When I started blogging about healthcare issues over a decade ago, my motivation was to shine a light on the failings I had witnessed in over a decade working for an NHS ambulance trust. I managed that and was grateful for the opportunities it gave me to raise the alarm in print, radio and TV.

The mobility and versatility of paramedic work gave access and insight to many aspects of the NHS, from A&E departments and hospital wards, to community services and general practice. Even then, the cracks were beginning to show.

When I stopped wearing the green shirt in 2012, I became free to speak out without fear of consequences from an employer. Any healthcare professional social media activity was feared and discouraged back then, but the freedom my early retirement granted me allowed me to voice concerns shared by many of my former frontline colleagues. Interviewers would ask questions describing the NHS as ‘being on its knees’ and would raise fears that ‘patients could die’.

That was a decade ago.

And patients have died. Avoidably.

Depressingly, that’s not even news any more, is it? Even before the mishandling of the Covid pandemic from the care home tragedies onward, ‘avoidable deaths’ had been normalised in the UK by cruel austerity measures that impacted social care with tragic consequences. That we are now at a point where the healthcare safety net is so threadbare that it cannot be relied upon is something we have been encouraged to accept as unavoidable. It’s just the culture.
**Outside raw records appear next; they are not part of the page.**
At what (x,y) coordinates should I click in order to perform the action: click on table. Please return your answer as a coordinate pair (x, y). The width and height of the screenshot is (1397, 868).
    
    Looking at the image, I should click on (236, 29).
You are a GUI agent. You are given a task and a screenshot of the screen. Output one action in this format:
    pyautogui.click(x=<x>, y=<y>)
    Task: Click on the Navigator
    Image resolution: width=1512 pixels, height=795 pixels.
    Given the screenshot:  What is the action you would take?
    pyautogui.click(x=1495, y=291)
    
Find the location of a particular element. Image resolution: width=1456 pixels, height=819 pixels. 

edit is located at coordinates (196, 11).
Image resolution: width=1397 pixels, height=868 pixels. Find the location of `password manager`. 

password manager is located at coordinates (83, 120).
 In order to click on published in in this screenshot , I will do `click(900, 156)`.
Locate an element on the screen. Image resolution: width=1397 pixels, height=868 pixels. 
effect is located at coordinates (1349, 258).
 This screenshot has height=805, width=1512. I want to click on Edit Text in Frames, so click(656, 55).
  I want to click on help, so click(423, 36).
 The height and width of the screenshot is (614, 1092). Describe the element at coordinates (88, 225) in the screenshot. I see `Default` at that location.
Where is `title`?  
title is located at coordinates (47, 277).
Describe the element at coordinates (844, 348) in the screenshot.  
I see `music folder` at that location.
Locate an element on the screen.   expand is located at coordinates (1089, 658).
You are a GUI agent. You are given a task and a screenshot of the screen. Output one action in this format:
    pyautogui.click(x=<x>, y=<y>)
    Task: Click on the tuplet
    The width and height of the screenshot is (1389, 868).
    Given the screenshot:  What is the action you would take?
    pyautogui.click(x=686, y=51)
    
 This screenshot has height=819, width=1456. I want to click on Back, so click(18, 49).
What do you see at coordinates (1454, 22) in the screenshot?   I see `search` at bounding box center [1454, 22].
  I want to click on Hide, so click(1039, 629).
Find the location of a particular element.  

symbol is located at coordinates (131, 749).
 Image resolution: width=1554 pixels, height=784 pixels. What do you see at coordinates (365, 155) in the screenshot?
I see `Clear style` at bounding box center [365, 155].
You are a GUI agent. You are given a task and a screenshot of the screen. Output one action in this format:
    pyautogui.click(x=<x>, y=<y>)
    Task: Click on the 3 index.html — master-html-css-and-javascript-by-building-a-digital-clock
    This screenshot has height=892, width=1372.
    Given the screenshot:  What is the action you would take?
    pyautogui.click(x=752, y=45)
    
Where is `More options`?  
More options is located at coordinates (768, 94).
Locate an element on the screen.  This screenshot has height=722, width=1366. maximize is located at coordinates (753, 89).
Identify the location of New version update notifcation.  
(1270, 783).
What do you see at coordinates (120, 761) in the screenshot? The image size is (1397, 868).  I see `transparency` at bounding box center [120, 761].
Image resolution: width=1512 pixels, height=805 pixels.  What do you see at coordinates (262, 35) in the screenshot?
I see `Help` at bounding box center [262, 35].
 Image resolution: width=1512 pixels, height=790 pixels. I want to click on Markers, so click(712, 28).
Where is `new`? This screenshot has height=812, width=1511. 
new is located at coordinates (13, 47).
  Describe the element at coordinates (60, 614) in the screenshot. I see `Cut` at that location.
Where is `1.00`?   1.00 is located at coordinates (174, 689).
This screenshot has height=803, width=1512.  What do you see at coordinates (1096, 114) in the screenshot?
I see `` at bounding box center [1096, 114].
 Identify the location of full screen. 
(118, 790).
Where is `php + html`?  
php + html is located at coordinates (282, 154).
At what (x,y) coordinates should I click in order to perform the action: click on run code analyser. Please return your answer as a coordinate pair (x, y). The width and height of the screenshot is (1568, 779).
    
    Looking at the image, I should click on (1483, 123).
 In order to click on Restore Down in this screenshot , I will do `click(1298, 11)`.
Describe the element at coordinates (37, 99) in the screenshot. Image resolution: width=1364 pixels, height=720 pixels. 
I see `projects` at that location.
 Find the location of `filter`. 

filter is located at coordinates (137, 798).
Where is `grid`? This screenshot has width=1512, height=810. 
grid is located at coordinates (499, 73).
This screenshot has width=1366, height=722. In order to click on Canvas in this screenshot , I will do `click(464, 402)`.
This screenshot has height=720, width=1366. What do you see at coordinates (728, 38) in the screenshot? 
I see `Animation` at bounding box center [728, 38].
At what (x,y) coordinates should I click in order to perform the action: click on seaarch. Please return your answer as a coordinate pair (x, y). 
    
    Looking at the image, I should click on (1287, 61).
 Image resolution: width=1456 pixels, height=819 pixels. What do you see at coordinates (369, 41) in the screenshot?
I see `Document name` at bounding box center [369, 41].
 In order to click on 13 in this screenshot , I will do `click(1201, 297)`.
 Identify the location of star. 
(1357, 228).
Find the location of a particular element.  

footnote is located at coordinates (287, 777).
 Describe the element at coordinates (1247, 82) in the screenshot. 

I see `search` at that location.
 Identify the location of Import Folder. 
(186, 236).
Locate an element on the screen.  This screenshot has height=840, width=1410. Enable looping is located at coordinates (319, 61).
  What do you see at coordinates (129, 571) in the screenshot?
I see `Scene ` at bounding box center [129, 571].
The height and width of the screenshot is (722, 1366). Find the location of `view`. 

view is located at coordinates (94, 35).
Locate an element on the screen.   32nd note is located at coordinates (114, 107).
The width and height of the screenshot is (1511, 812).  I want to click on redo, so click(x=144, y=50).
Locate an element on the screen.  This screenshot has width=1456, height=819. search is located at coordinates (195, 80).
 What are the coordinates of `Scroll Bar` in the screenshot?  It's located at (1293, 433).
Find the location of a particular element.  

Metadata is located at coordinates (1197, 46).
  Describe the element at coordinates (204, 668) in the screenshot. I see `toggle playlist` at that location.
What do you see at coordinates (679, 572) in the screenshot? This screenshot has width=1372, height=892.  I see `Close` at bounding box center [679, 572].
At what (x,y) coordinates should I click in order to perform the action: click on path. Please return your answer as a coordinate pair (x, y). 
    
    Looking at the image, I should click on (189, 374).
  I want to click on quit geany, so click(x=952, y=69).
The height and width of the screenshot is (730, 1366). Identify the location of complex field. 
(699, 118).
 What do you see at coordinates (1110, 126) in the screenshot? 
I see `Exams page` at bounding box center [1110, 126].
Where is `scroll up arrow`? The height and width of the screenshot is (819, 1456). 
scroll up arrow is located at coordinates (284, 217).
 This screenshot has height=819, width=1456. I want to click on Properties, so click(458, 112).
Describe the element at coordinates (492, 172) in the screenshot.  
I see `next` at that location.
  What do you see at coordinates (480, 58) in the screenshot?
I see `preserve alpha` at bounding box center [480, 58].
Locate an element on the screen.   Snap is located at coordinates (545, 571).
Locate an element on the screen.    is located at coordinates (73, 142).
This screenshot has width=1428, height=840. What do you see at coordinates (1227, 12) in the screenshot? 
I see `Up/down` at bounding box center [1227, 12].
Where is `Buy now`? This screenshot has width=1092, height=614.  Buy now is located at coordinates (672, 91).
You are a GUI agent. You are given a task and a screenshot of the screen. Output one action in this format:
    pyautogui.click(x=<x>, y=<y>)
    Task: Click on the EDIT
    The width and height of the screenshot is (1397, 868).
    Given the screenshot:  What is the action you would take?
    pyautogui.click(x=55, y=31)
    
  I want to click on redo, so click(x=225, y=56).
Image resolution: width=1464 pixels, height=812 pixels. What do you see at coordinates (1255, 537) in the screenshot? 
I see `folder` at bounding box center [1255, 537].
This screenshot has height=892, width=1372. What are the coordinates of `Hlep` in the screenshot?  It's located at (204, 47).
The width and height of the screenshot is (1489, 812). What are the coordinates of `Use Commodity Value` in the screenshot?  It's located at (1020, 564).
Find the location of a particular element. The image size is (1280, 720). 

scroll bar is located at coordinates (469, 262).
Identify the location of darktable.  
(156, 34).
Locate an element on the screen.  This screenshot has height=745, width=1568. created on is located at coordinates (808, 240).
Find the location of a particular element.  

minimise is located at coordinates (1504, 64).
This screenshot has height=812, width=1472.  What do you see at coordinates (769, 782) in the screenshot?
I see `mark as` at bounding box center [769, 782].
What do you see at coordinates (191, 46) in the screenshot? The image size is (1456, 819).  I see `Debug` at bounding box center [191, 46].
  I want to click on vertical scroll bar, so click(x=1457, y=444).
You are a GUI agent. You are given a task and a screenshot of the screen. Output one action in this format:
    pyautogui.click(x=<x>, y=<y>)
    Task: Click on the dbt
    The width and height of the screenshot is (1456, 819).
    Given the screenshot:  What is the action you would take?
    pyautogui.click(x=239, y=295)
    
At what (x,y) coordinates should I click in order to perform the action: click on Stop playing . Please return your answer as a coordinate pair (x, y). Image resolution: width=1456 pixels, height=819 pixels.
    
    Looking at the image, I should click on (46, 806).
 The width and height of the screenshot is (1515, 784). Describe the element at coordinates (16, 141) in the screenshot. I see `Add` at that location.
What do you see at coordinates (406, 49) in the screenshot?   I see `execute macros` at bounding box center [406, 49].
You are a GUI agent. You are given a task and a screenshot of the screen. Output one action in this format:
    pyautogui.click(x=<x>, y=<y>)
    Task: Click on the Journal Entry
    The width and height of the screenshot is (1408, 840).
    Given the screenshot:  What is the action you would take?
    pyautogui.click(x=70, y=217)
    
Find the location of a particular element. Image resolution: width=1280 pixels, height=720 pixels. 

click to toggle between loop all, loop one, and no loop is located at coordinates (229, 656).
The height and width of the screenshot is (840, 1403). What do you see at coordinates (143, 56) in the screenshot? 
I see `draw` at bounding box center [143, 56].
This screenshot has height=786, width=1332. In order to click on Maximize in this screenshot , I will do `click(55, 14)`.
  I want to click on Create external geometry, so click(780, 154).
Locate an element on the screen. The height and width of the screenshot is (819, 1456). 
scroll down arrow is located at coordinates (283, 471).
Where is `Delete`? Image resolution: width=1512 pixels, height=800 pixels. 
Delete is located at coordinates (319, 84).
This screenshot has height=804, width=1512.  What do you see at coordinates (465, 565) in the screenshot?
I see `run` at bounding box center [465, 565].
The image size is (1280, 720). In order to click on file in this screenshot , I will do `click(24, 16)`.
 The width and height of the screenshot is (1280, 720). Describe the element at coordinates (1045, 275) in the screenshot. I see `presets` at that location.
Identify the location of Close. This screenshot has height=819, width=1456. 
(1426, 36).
The scope of the failures, ranging from near misses to avoidable deaths, is absorbed and obfuscated by the system and accepted with an institutional complacency that comes from a decade of public healthcare being forced onto its knees and crawling just to keep providing any level of service.

That may sound like hyperbole to the layman, but it is the truth.

Across healthcare in the post-pandemic era, healthcare colleagues are routinely having to make decisions they shouldn’t have to make, searching for a way to avoid failure with utter futility. Ambulance dispatch staff must choose which patients are critical enough to receive an ambulance, abandoning others for more hours than might be safe or ethical, hoping they will survive until more resources magically appear. Operational directors have had to make impossible choices about what age of child might make it through the night with a possible strep-A infection without access to a doctor.

UK healthcare is no longer about best practice, optimal patient journeys, and golden hours. Everyone still at their post is just trying to get through the next shift with as little blood as possible on their hands.

Of course every single healthcare colleague is doing their best, even with the knowledge that their best is rarely enough. Frontline staff continue to do all they can for the patients they do encounter, utilising the dwindling resources available, but what of the many patients left to fend for themselves with little more than some advice and best wishes?

It is no wonder that nurses and ambulance staff have resorted to strike action. It is the final, desperate act of a workforce that has been working on its knees for too long, just trying to make the least worst decisions.